Si le taux d’inactivité des femmes en âge de travailler est un problème commun aux six pays, il touche surtout la Bulgarie, la Grèce, la Hongrie et la Roumanie. Il convient dans certains pays de distinguer le cas des mères au foyer de celui des femmes inactives, le nombre élevé de celles-ci pouvant s’expliquer en partie par des raisons culturelles et sociales ou par une offre limitée de services de prise en charge des enfants et des personnes âgées.

En Estonie et en Hongrie, le pourcentage de femmes s’étant déclarées inactives en 2013 parce qu’elles s’occupaient de leurs enfants ou d’adultes en perte d’autonomie était de respectivement 73 et 56,5 %, soit des taux bien supérieurs à la moyenne de l’UE, qui se situait à 38,5 %.

La diversité des profils constatée par le rapport peut servir de point de départ à un dialogue approfondi sur les solutions visant à renforcer l’inclusion des marchés du travail. Une première étape consiste à évaluer la nécessité d’une vie active chez les personnes qui ne travaillent pas ainsi que leur potentiel.

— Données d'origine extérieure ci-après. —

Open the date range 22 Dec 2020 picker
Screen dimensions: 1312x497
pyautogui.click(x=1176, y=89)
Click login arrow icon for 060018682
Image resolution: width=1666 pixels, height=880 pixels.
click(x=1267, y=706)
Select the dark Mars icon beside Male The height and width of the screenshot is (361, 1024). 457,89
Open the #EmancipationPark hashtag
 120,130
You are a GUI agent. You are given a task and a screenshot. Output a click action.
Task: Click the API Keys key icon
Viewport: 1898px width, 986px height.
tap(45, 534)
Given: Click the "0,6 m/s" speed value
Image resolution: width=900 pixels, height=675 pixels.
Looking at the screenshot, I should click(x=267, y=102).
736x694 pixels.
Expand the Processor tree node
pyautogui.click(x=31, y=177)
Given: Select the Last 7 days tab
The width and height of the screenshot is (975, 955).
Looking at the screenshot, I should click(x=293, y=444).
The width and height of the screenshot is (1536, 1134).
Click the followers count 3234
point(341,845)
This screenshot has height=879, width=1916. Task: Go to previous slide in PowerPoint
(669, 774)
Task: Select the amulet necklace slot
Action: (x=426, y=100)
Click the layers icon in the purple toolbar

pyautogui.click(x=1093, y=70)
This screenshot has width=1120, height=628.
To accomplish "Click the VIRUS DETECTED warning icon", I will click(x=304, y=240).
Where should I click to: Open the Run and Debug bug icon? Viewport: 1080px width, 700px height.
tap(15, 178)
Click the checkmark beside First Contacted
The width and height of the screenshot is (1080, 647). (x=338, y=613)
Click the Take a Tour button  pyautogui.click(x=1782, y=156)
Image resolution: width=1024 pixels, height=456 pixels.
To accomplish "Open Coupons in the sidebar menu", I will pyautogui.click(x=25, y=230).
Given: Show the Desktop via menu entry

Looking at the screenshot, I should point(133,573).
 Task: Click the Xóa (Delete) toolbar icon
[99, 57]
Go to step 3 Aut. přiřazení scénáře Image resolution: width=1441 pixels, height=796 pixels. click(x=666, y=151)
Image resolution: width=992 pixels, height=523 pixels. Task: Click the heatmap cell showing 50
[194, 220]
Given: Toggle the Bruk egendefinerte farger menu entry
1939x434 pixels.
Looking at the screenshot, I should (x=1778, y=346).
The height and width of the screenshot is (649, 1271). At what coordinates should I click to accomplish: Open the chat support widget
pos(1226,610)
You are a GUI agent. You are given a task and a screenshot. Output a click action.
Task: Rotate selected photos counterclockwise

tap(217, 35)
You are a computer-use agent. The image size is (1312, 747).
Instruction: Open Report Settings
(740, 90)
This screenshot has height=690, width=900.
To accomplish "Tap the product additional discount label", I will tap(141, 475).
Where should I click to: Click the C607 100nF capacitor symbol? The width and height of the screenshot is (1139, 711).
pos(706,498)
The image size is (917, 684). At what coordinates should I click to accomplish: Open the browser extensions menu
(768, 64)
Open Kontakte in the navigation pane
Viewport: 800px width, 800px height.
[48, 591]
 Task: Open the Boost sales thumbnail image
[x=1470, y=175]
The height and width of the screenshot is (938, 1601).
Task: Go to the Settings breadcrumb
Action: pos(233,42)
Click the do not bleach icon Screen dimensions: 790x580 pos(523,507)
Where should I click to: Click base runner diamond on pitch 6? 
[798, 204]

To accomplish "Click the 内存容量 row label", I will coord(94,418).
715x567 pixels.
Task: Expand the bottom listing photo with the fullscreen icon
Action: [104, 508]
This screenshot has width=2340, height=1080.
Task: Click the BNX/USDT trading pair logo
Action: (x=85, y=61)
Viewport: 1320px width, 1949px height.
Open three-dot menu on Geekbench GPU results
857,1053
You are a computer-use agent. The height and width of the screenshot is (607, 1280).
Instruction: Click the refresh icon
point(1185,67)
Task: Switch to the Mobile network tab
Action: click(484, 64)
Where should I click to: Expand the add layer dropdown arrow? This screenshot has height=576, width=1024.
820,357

Plus le risque de pauvreté est élevé, plus le besoin d’activité l’est aussi, sachant que le potentiel sera d’autant plus fort que l’inactif aura une expérience professionnelle préalable ou un bagage éducatif de qualité. De ce point de vue, les demandeurs d’emploi « prêts pour le marché » (il s’agit en général de chômeurs ayant une expérience professionnelle et/ou un certain niveau d’instruction) sont prioritaires. Les mesures « d’activation » peuvent comprendre la communication d’informations sur les postes à pourvoir, une assistance pour rechercher un emploi et postuler ou des services de recrutement et de placement assurés par des agences de l’emploi, publiques ou privées.

Les jeunes et les personnes ayant connu une longue période d’inactivité doivent également être traités en priorité. Mais étant donné les barrières qu’ils rencontrent pour accéder au marché du travail, il faudra des mesures d’activation plus soutenues, comme une assistance à la réinsertion professionnelle, à la formation et à la mobilité. Le chômage au début de la vie active ayant des conséquences négatives durables, les jeunes doivent bénéficier d’une attention particulière.

Le traitement des groupes constitués par les femmes inactives, les handicapés et les jeunes retraités doit également être spécifique, puisque ces personnes se heurtent à des barrières différentes, d’ordre social plutôt que liées au marché du travail proprement dit.

Les femmes inactives ont ainsi besoin de services de garde d’enfants à proximité de chez elles, d’une aide à la recherche d’emploi et d’horaires de travail flexibles. Une remise à plat des prestations pour invalidité pourrait endiguer le flot de bénéficiaires et, parallèlement, permettre de promouvoir l’apprentissage tout au long de la vie et des environnements professionnels adaptables.

Dans sa conclusion, le rapport préconise de poursuivre le dialogue sur les politiques publiques à mettre en œuvre autour de deux grands axes : le niveau de ressources allouées au marché du travail et l’amélioration des services à l’échelon local ou national. Des politiques sur mesure pour s’atteler à des problèmes et des obstacles spécifiques peuvent contribuer à mettre en place un marché du travail plus inclusif en Europe, et donner ainsi de l’espoir aux millions de jeunes gens qui démarrent leur vie professionnelle et sont impatients de jouer un rôle actif.